You are cautioned not to place undue reliance on forward-looking statements, as there can be no assurance that the plans, intentions or expectations upon which they are based will occur. By their nature, forward-looking statements involve numerous assumptions, known and unknown risks and uncertainties, both general and specific, that contribute to the possibility that the predictions, forecasts, projections and other forward-looking statements will not occur. Although the Trust believes that the expectations represented by such forward-looking statements are reasonable, there can be no assurance that such expectations will prove to be correct.
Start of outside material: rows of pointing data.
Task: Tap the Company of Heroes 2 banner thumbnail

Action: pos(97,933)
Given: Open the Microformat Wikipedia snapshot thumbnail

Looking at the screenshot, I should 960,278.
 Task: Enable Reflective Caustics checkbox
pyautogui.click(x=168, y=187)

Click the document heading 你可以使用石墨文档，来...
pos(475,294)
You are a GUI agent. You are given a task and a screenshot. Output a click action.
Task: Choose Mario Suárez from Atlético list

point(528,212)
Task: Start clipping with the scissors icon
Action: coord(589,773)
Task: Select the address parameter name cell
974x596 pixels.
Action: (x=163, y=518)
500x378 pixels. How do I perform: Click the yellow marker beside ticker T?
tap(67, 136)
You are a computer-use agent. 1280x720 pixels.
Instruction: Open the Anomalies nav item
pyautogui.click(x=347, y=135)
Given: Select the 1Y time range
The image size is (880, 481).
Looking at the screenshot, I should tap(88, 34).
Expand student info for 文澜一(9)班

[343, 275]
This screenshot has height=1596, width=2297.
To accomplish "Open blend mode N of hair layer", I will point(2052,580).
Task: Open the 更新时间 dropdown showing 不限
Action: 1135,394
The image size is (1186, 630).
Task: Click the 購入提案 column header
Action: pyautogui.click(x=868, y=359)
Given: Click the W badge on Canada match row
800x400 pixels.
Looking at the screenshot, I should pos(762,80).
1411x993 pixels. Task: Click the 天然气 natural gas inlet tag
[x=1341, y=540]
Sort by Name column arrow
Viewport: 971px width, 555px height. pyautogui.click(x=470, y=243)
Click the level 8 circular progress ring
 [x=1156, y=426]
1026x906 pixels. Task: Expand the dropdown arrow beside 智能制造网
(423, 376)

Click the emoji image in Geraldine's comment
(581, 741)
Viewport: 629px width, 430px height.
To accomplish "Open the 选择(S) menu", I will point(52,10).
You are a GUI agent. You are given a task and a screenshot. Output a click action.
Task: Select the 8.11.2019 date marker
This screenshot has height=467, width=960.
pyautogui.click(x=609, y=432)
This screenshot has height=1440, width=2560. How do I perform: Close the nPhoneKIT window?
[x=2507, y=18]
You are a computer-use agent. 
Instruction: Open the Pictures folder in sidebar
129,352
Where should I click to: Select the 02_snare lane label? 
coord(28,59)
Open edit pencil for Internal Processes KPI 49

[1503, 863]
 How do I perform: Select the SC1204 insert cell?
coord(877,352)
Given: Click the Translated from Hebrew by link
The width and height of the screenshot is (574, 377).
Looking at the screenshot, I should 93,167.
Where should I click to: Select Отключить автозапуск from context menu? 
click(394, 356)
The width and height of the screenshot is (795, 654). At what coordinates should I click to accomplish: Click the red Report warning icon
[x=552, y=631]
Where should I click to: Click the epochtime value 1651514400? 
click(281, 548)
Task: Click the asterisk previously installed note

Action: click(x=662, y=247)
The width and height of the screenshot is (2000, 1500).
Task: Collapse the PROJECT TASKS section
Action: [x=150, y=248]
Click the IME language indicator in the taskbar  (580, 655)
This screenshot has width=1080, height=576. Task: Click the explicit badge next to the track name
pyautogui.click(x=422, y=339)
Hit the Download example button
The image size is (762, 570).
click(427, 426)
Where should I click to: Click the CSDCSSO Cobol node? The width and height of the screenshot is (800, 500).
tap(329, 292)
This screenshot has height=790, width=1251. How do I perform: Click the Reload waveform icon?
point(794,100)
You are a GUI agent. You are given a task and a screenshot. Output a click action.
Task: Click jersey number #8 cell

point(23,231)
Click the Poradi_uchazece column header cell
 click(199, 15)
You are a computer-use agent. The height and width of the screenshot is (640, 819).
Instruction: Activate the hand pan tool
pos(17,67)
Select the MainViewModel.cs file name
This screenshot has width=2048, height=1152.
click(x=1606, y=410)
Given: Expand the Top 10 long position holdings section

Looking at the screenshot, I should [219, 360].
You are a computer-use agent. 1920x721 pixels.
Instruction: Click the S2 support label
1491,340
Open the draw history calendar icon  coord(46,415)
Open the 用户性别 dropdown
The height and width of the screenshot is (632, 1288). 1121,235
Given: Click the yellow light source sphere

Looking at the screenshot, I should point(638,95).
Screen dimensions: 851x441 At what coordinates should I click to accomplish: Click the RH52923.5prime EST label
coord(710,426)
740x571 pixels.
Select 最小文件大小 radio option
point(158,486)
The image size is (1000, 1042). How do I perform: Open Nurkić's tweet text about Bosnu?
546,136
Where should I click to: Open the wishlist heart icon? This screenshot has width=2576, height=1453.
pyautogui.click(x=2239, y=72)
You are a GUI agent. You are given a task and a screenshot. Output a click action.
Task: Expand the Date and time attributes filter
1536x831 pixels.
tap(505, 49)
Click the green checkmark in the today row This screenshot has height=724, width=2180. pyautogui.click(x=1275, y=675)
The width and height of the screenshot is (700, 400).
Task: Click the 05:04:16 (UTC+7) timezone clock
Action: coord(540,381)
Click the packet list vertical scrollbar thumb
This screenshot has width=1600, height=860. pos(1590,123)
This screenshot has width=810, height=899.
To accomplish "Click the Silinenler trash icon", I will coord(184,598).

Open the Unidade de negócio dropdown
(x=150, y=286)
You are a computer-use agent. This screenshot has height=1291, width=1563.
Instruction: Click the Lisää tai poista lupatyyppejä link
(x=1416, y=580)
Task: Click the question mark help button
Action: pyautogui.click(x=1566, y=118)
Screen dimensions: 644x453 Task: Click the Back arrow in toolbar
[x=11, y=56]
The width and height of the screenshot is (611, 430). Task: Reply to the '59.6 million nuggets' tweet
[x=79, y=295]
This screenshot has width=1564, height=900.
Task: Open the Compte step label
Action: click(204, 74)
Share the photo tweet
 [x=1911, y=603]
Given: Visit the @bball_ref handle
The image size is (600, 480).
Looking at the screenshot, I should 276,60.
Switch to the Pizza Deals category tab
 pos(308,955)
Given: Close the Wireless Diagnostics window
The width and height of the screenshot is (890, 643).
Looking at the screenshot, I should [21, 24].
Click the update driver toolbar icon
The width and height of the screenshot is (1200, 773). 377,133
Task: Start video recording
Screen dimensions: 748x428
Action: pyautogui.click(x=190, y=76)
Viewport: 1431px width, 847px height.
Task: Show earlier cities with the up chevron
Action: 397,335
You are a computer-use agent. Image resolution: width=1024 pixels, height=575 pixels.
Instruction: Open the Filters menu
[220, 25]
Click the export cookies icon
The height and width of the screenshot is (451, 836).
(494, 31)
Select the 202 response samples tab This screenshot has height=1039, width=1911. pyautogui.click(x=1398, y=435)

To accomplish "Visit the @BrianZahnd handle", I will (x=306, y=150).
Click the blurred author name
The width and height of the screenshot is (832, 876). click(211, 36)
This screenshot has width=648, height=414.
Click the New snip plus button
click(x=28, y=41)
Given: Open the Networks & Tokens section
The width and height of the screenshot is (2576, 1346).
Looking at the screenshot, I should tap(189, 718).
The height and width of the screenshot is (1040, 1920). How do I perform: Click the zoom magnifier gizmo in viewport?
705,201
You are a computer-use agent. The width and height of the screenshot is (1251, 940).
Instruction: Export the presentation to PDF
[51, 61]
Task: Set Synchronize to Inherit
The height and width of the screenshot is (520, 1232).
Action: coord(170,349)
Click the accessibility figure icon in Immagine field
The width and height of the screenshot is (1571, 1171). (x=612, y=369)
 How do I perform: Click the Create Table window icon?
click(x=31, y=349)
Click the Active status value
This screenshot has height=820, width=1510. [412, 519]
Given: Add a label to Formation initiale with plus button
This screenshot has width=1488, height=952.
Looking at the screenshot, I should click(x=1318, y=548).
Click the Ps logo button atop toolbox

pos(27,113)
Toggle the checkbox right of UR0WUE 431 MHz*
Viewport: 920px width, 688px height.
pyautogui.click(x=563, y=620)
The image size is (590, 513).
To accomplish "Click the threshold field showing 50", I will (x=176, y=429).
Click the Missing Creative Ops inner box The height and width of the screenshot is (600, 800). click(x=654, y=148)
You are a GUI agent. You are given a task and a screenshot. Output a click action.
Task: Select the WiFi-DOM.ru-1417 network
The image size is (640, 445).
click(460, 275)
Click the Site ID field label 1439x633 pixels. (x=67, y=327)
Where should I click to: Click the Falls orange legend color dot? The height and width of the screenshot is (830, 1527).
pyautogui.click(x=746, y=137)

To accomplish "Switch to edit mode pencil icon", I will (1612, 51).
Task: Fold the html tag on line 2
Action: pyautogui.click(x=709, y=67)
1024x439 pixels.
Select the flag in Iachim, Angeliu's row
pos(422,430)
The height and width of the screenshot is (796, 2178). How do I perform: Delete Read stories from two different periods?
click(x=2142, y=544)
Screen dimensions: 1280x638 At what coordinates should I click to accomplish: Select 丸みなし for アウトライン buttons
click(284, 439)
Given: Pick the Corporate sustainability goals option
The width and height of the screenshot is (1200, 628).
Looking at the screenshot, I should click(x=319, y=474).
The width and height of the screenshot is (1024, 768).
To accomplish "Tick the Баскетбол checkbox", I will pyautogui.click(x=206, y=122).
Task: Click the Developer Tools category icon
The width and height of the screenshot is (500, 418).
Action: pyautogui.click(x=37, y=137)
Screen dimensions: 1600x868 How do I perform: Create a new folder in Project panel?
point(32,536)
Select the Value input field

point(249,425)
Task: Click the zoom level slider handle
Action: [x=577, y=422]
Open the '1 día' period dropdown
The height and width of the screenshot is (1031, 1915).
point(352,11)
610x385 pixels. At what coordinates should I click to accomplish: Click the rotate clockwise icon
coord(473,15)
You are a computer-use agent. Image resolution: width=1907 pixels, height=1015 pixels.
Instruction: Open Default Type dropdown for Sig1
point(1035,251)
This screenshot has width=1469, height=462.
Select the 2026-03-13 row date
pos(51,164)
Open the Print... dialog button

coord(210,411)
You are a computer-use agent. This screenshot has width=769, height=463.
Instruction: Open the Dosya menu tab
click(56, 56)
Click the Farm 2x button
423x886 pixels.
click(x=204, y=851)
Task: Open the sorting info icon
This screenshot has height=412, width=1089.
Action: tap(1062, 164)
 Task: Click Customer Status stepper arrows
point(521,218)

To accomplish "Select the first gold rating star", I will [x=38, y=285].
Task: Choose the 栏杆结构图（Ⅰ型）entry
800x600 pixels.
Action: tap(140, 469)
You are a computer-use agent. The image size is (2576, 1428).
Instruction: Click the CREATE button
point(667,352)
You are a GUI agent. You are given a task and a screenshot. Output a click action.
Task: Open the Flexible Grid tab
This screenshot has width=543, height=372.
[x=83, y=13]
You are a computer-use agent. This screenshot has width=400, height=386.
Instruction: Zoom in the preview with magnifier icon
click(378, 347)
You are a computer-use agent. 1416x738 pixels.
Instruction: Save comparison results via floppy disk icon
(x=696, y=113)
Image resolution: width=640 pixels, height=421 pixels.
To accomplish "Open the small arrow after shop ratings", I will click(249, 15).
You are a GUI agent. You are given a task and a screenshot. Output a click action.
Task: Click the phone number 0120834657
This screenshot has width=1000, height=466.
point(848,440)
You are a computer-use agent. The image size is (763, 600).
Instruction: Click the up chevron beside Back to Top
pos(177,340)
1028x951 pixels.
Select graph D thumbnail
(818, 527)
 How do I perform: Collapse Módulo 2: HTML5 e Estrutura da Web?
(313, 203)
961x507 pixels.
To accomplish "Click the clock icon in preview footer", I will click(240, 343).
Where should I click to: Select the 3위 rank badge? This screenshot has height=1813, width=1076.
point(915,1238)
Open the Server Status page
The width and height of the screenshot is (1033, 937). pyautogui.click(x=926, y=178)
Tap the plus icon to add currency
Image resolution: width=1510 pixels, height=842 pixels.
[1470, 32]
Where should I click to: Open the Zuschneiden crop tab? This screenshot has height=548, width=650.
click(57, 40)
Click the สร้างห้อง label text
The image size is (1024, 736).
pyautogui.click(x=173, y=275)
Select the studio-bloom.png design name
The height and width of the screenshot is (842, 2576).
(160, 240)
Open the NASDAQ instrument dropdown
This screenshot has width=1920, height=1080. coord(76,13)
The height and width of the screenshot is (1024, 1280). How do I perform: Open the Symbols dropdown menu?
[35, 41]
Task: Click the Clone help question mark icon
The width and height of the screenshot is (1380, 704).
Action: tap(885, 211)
Some of the risks and other factors which could cause results to differ materially from those expressed in the forward-looking statements contained in this MD&A include, but are not limited to: the impact of technology on operations and processes and how new complex technology may not perform as expected; labour shortages and the productivity achieved from labour in the Fort McMurray area; the supply and demand metrics for oil and natural gas; the impact that pipeline capacity and refinery demand have on prices for our products; the variances of stock market activities generally; normal risks associated with litigation; general economic, business and market conditions; regulatory changes; and such other risks and uncertainties described from time to time in the reports and filings made with securities regulatory authorities by the Trust.

You are cautioned that the foregoing list of important factors is not exhaustive. The discussion on proposed tax changes in trust tax legislation is based solely on the general information found in the background paper issued by Finance at the time of the October 31, 2006 announcement (which is not legislation), the guidelines issued by Finance on December 15, 2006, and the draft amendments to the Tax Act released on December 21, 2006. No assurance can be given that the final legislation implementing the 2006 proposed tax changes will be consistent with the foregoing or that Canadian federal income tax law respecting income trusts and other flow-through entities will not be further changed in a manner which adversely affects the Trust and its Unitholders. To the extent that changes, including the 2006 proposed tax changes, are implemented, such changes could result in the income tax considerations described in this MD&A being materially different in certain respects. Furthermore, the forward-looking statements contained in this MD&A are made as of the date of this MD&A, and unless required by law, the Trust does not undertake any obligation to update publicly or to revise any of the included forward-looking statements, whether as a result of new information, future events or otherwise. The forward-looking statements contained in this MD&A are expressly qualified by this cautionary statement.